Definition
The amount and direction of change in atmospheric pressure at a station over the past three hours, reported on a surface analysis chart. It shows whether pressure has been rising, falling, or steady, and by how much (typically expressed in tenths of a millibar/hectopascal).
Plain English
How the air pressure at a weather station has been moving over the last three hours — going up, going down, or holding steady — and by how much.
Context Anchor
Seen on surface analysis charts as part of the weather information plotted around a reporting station.
Derivation
‘Tendency’ comes from the Latin ‘tendere’, meaning ‘to stretch toward’ or ‘lean in a direction’. In weather use it keeps that sense — the pressure isn’t just a number now, it’s leaning a certain way over time.
Why Pilots Care
Indicates whether weather is likely improving or worsening, helping pilots anticipate wind shifts, fronts, or changes in ceiling and visibility.
Grounding Statement
It’s the recent trend of the barometer at one station, captured in a single number.
Intuition Check
Do not read “tendency” as a vague guess or forecast.
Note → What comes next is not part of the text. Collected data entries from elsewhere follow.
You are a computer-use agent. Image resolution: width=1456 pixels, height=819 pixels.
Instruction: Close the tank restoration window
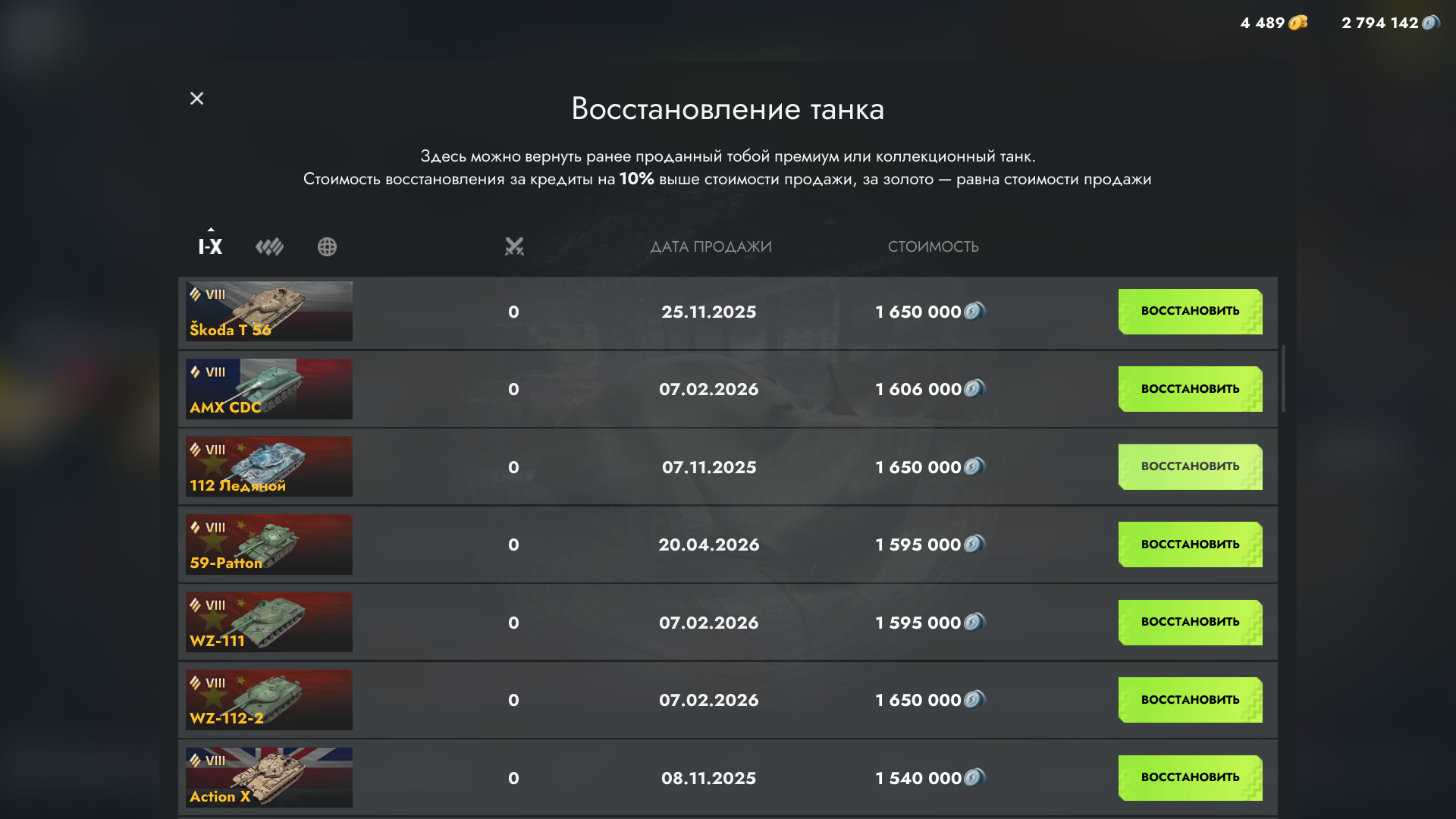[x=197, y=99]
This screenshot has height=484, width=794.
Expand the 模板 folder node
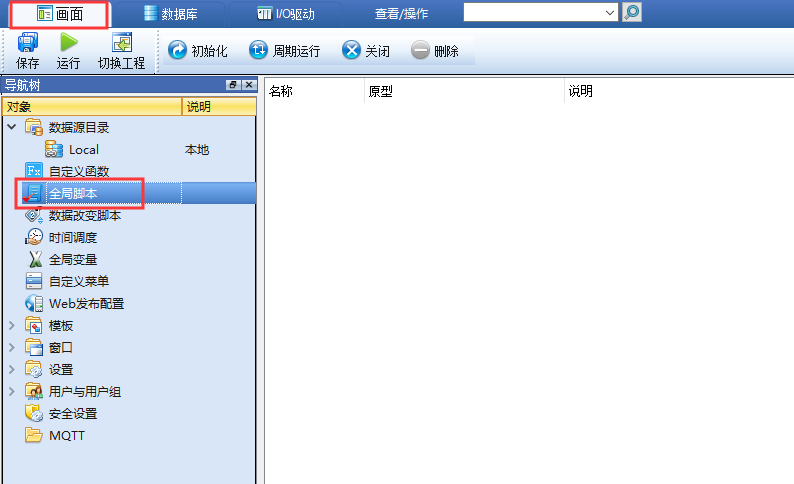point(12,326)
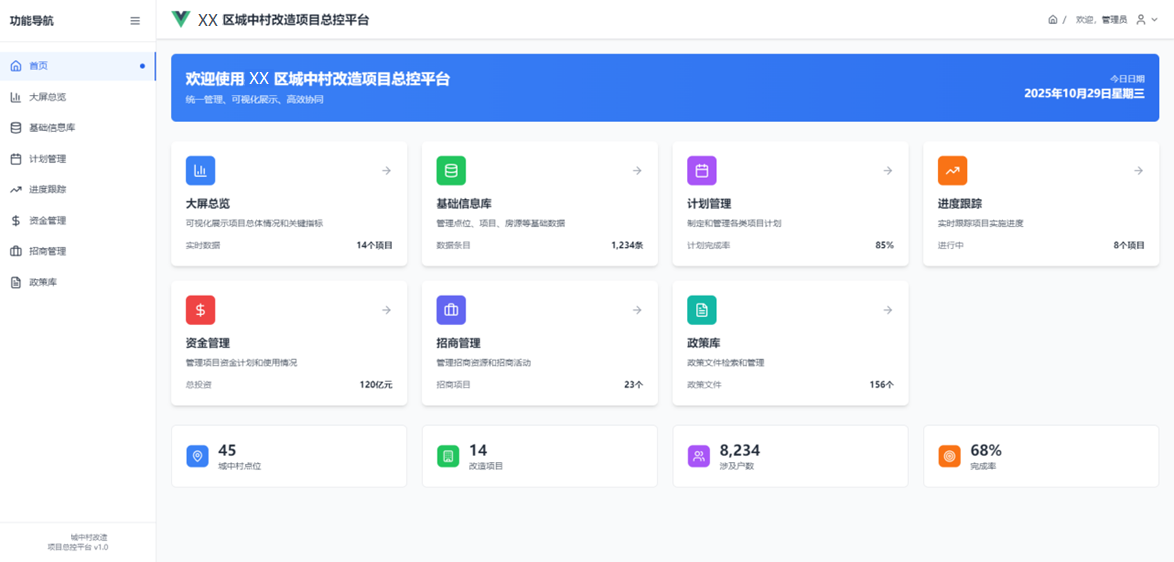The image size is (1174, 562).
Task: Click the 完成率 68% statistic card
Action: coord(1040,456)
On a surface analysis chart, pressure change/tendency is a reported recent pressure trend at that station.
Example Sentence 1
The surface analysis chart showed a falling pressure tendency along our route, so we expected the ceilings to lower by the time we arrived.
Example Sentence 2
Before takeoff the pilot noted the rising pressure tendency and decided conditions were improving.